On ne peut qu'être irrité par la proposition du gouvernement français de transférer les cendres d'Albert Camus au Panthéon [avancée par Nicolas Sarkozy le 19 novembre 2009, elle se heurte à l'opposition des héritiers de l'écrivain]. Il s'agit d'une tentative de récupération du cadavre de l'auteur de La Chute, et cela malgré le refus que celui-ci avait manifesté de son vivant de toute appartenance politique ou idéologique. L'auteur du Malentendu inspirait des sentiments mitigés à tout le monde, à gauche comme à droite, aux Arabes comme aux Européens, aux Français comme aux Algériens. Car les positions de l'auteur de L'Etranger - ce personnage qui considère l'existence comme dépourvue de sens et ne perçoit pas de différence entre la tristesse et la joie, ni entre la vie et la mort - n'étaient pas exemptes de toute ambiguïté, bien au contraire.
En ce qui nous concerne, nous autres Arabes, impossible de ne pas partager la joie de vivre, toute méditerranéenne, de l'auteur des Noces, de ne pas admirer sa vigilance, de ne pas adhérer à sa défense sans relâche des pauvres et des opprimés. Il n'en reste pas moins que nous ne pouvions pas non plus fermer les yeux sur le fait que l'auteur de La Peste décrive la ville d'Oran comme si aucun Arabe n'y habitait, ou que Meursault, le "héros" de L'Etranger, tire des coups de feu sur un Arabe à la plage "à cause du soleil".

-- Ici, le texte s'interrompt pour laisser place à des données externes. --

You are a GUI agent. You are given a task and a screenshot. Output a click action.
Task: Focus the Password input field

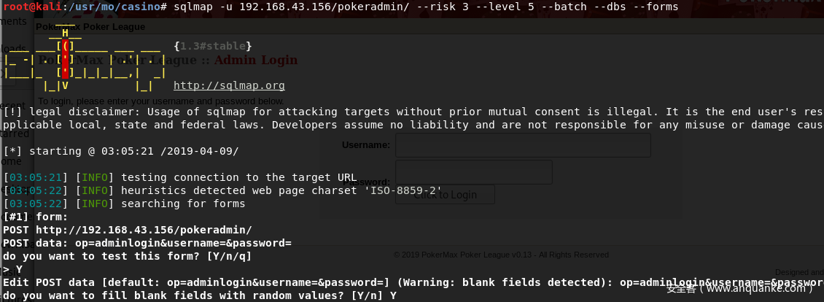point(473,172)
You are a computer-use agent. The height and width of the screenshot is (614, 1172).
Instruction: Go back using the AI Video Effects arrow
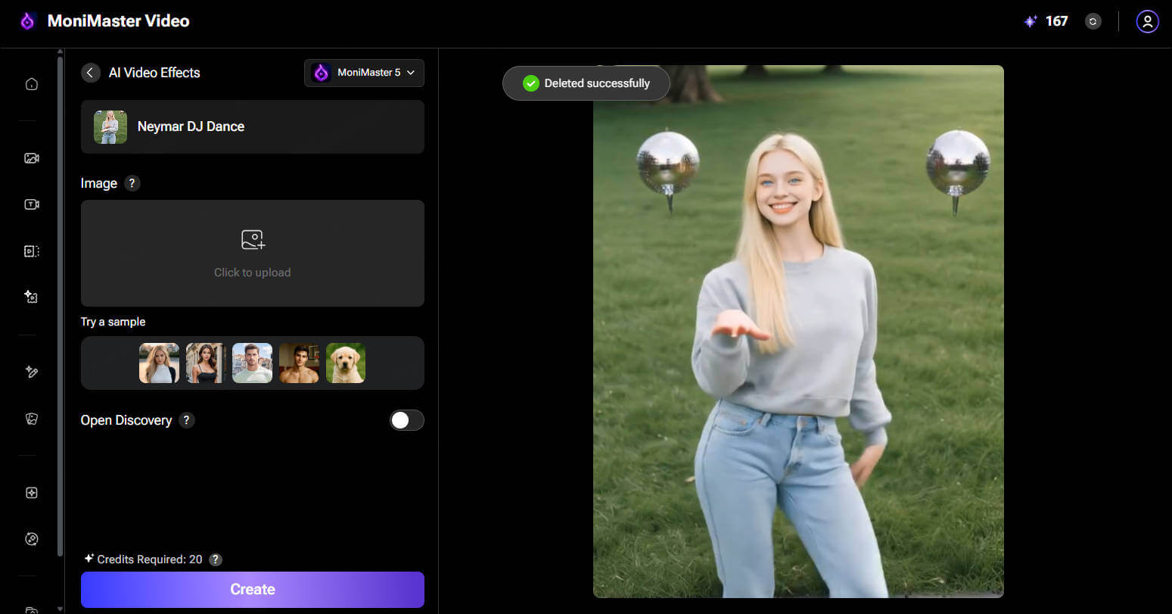[90, 72]
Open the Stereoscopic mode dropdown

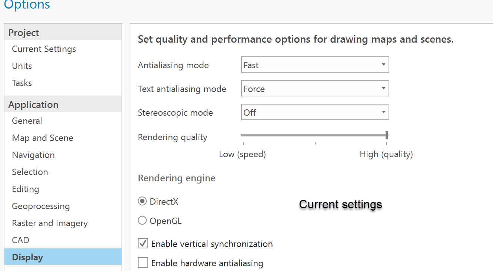[x=315, y=112]
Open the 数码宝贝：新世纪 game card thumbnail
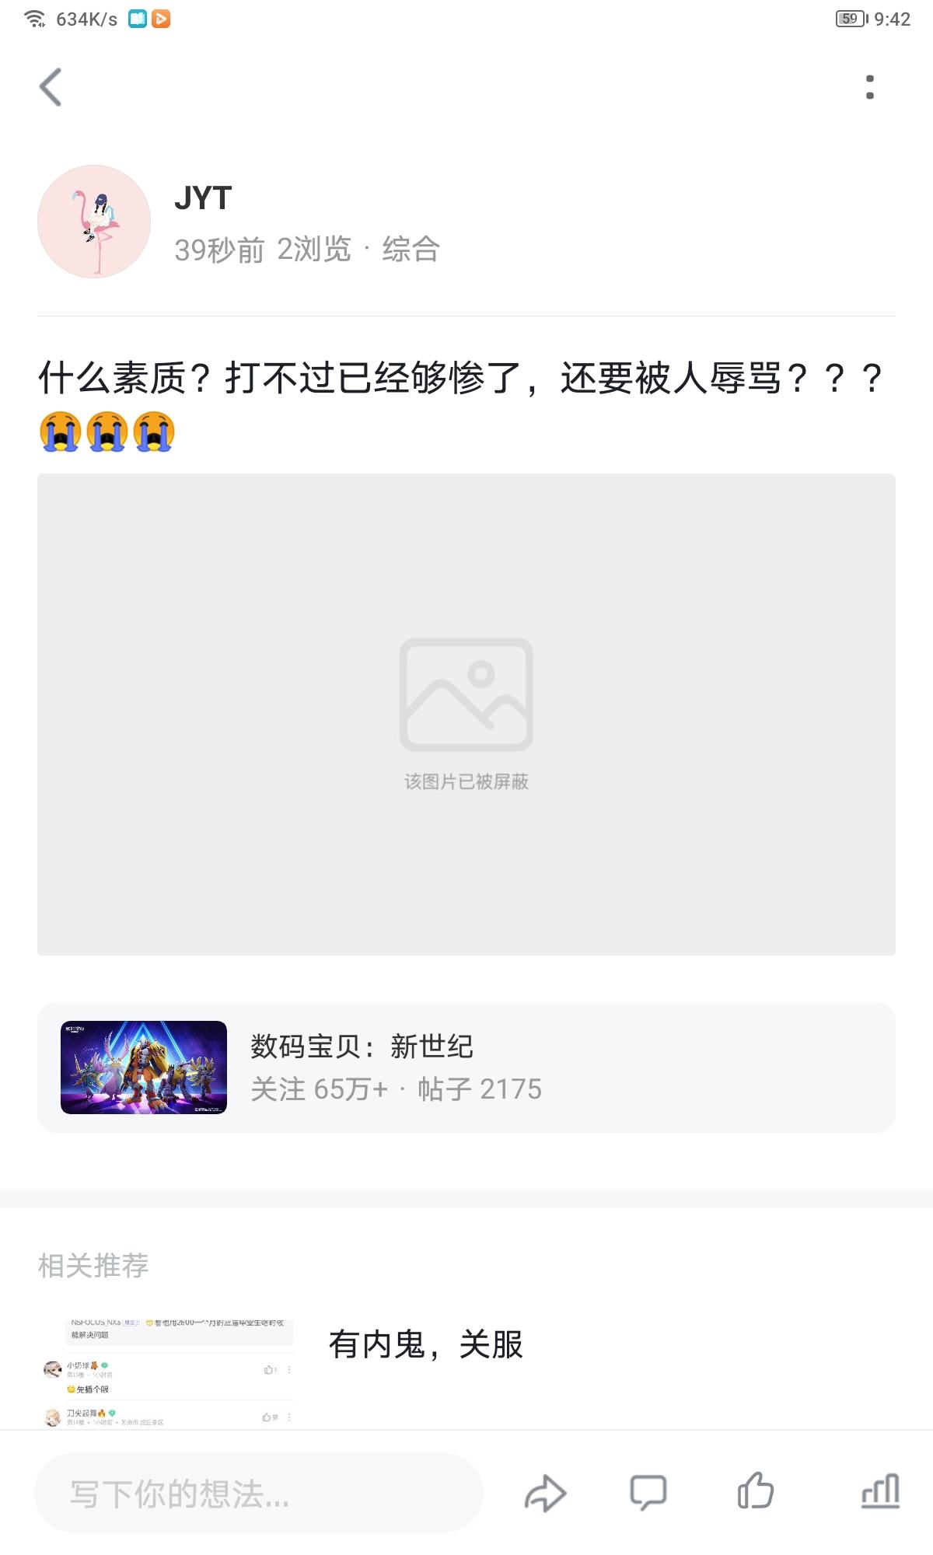 point(144,1067)
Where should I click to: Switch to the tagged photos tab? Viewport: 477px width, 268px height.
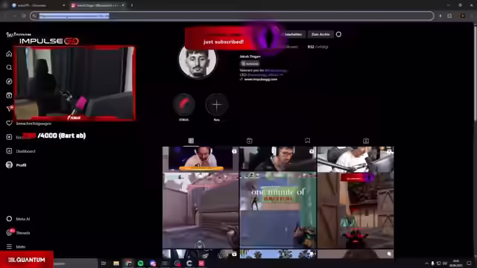[366, 141]
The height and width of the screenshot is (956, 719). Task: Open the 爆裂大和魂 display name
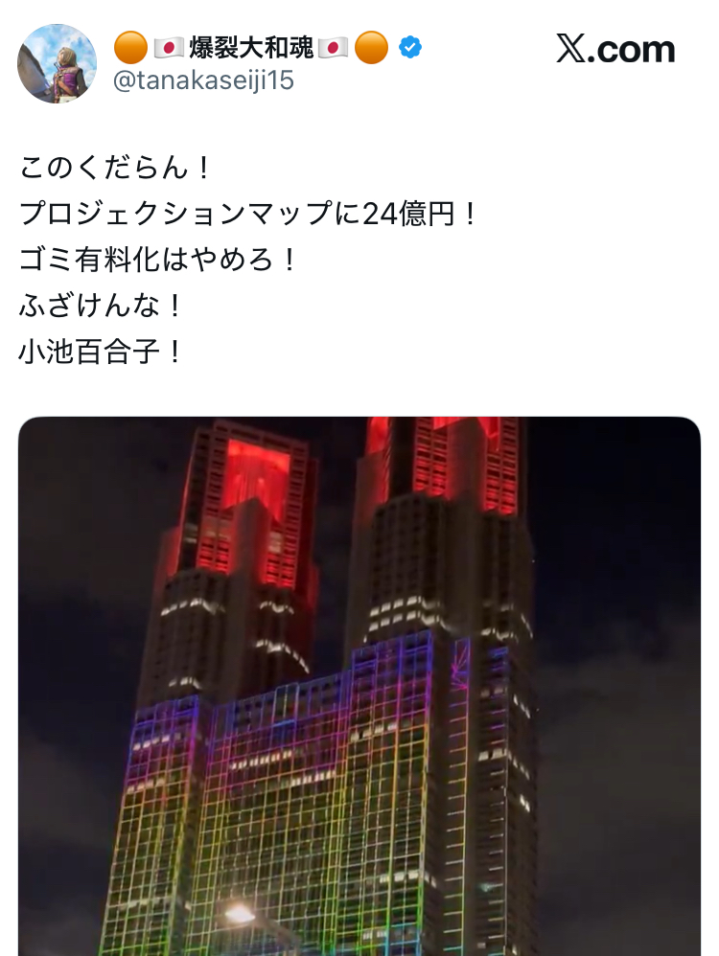251,48
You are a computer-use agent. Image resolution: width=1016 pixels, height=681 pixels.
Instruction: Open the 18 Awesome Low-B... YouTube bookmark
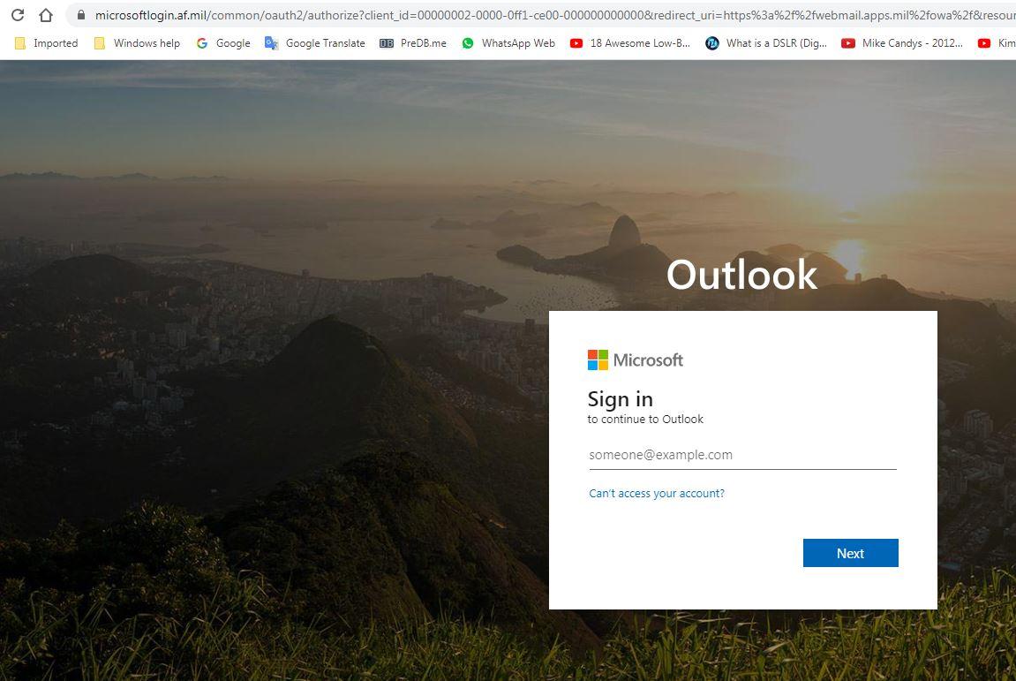pyautogui.click(x=630, y=42)
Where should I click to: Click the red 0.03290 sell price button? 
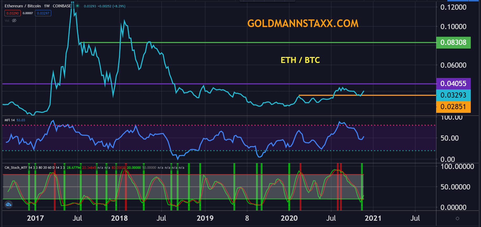point(12,13)
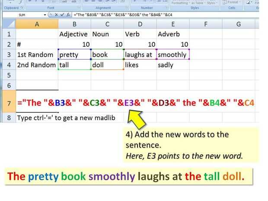Click the Enter checkmark in formula bar
The height and width of the screenshot is (201, 268).
point(61,14)

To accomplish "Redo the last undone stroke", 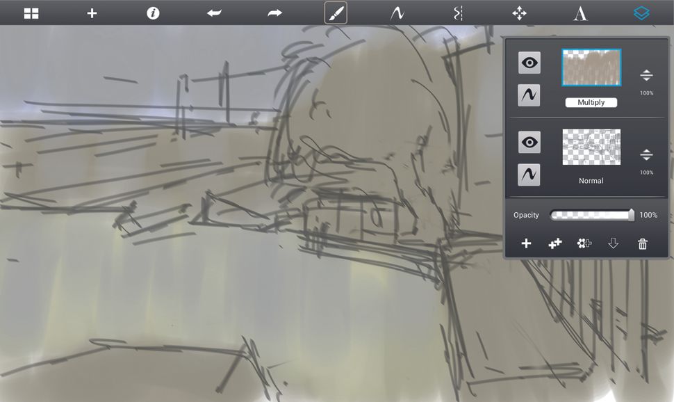I will pyautogui.click(x=274, y=13).
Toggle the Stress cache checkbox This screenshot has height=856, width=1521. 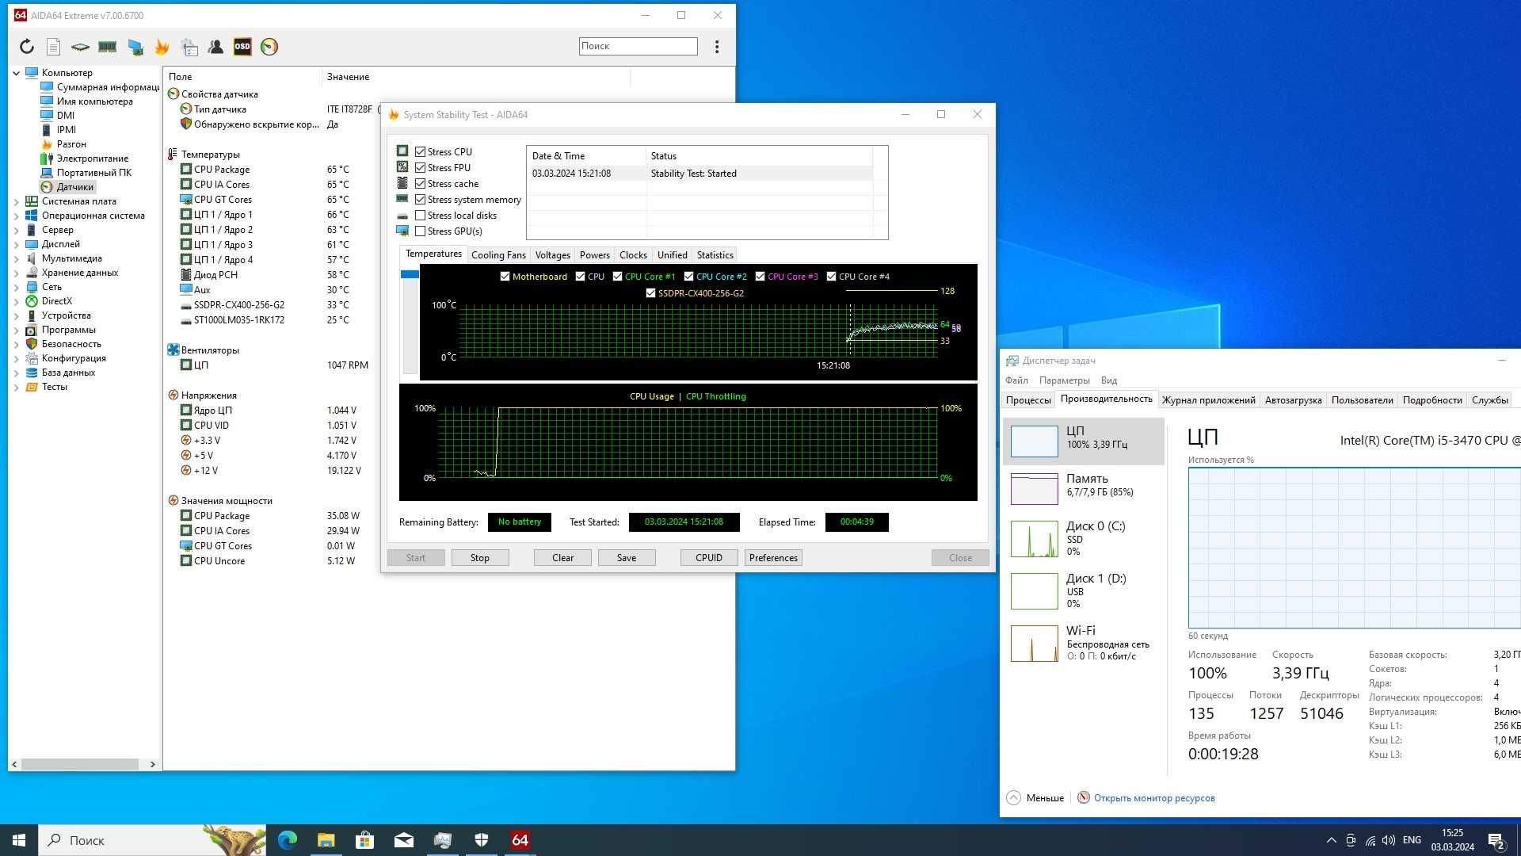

C'est pour tout cela que, malgré notre amour pour Camus, nous nous sommes toujours sentis plus proches de Sartre. C'est pour cela que, malgré notre sympathie pour Meursault, nous avons toujours eu plus de compréhension pour Roquentin [le héros de La Nausée]. D'autant plus, peut-être, que nous n'avions trouvé ni dans Le Mythe de Sisyphe, ni dans L'Homme révolté la force de l'écriture et la charge polémique de Sartre. Certes, nous allions comprendre par la suite que la philosophie de Sartre n'était pas aussi puissante que nous l'avions imaginé ; mais il n'en reste pas moins que l'auteur de Qu'est-ce que la littérature ? éclipsait la plupart de ceux qui l'entouraient. Camus était resté à l'écart de la cour sartrienne, ce qui ne l'a pas empêché de dénoncer la violence et l'injustice. Mais force est de constater qu'il n'avait pas été capable de faire un choix clair entre la justice et la liberté, d'un côté, l'amour pour sa mère et les rayons de soleil à Tipaza, de l'autre.